第3話「最下層への旅」
「ここから下は僕の領域です」ウン太は声を震わせながら言った。
二人の前に広がるのは、茶色と緑が混ざり合った不思議な風景。壁はふわふわとした質感で、ところどころから泡がぽこぽこと湧き出ている。
「なんて...独特な場所だ」チン之助は鼻をつまみながらも、目を見開いていた。
「ここは大腸平原です」ウン太は少し誇らしげに紹介した。「体内で最も多様な細菌たちが共生している場所なんですよ」
「へぇ」チン之助は驚きを隠せなかった。「こんなに...活気があるとは」
確かに、平原には無数の小さな生命体が忙しなく動き回っていた。
「こっちは善玉菌のビフィズス族。あっちは食物繊維を分解するセルロース職人たち」
ウン太は生き生きとした表情で説明する。初めて自分の世界を誰かに紹介する喜びに浸っていた。
「彼らは僕の友達なんです。毎日、最終配達の手伝いをしてくれるんですよ」
チン之助は複雑な表情を浮かべていた。これまで「汚い」と避けてきた場所に、こんなに豊かな生態系があるとは。
「キミは...ここで一人で頑張ってきたんだね」
ウン太は照れくさそうに頷いた。
その時、遠くで爆発音が鳴り響いた。
「バイラスターだ!追ってきている!」チン之助が叫んだ。
二人は急いで大腸平原を横切り、最下層への道を進んだ。途中、様々な体内住民たちに出会う。
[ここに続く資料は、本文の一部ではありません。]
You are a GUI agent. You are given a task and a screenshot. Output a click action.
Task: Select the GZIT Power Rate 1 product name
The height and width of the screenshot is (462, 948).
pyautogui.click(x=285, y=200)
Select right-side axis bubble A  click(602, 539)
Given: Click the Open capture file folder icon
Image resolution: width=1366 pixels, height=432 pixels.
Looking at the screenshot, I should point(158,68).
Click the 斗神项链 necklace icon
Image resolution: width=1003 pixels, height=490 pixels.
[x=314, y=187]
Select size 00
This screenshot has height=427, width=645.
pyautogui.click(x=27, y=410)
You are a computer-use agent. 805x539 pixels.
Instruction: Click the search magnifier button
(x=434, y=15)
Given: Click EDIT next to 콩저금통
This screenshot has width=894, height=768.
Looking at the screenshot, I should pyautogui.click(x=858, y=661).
「おーい、ウン太じゃないか!」青白い体をした小さな存在が声をかけてきた。
「ラクト博士!」ウン太は嬉しそうに手を振った。
「こちらは乳酸菌研究所の所長、ラクト博士です」
博士は丸い眼鏡をかけた賢そうな姿で、体からはかすかな酸っぱい香りがした。
「いやぁ大変なことになっているよ。腸内環境のpHバランスが崩れ始めている」
博士は心配そうに説明する。「バイラスターの侵攻で、善玉菌たちが次々とやられているんだ」
チン之助は眉をひそめた。「状況は思ったより深刻だ」
「最終排出ゲートまであとどれくらい?」
「あと二つの区画を抜ければ到着します」ウン太は自信を持って答えた。ここは彼の得意分野だ。
ラクト博士は突然、二人に小さな青い球体を手渡した。
「これは特製の善玉菌爆弾だ。危機的状況になったら使いなさい。一時的にバイラスターの動きを止められるだろう」
「ありがとうございます!」二人は感謝し、さらに奥へと進んだ。
最後の区画に入ると、そこには想像を絶する光景が広がっていた。
かつては活気に満ちていたはずの場所が、緑色の粘液に覆われ、バイラスター兵士たちが無数に蠢いていたのだ。
そして、その中央に...
「あれが...バイラスター皇帝!?」
チン之助の声が震えた。巨大な王座に座る存在は、他のバイラスターとは桁違いの大きさと威圧感を放っていた。
「最終排出ゲートを占拠している...」ウン太はつぶやいた。
「このままでは体外への道が完全に塞がれる」チン之助の表情は険しい。
「我々はここで決断しなければならない」
ウン太の心臓が高鳴った。体内ワンダーランドの命運を決める瞬間が迫っていた。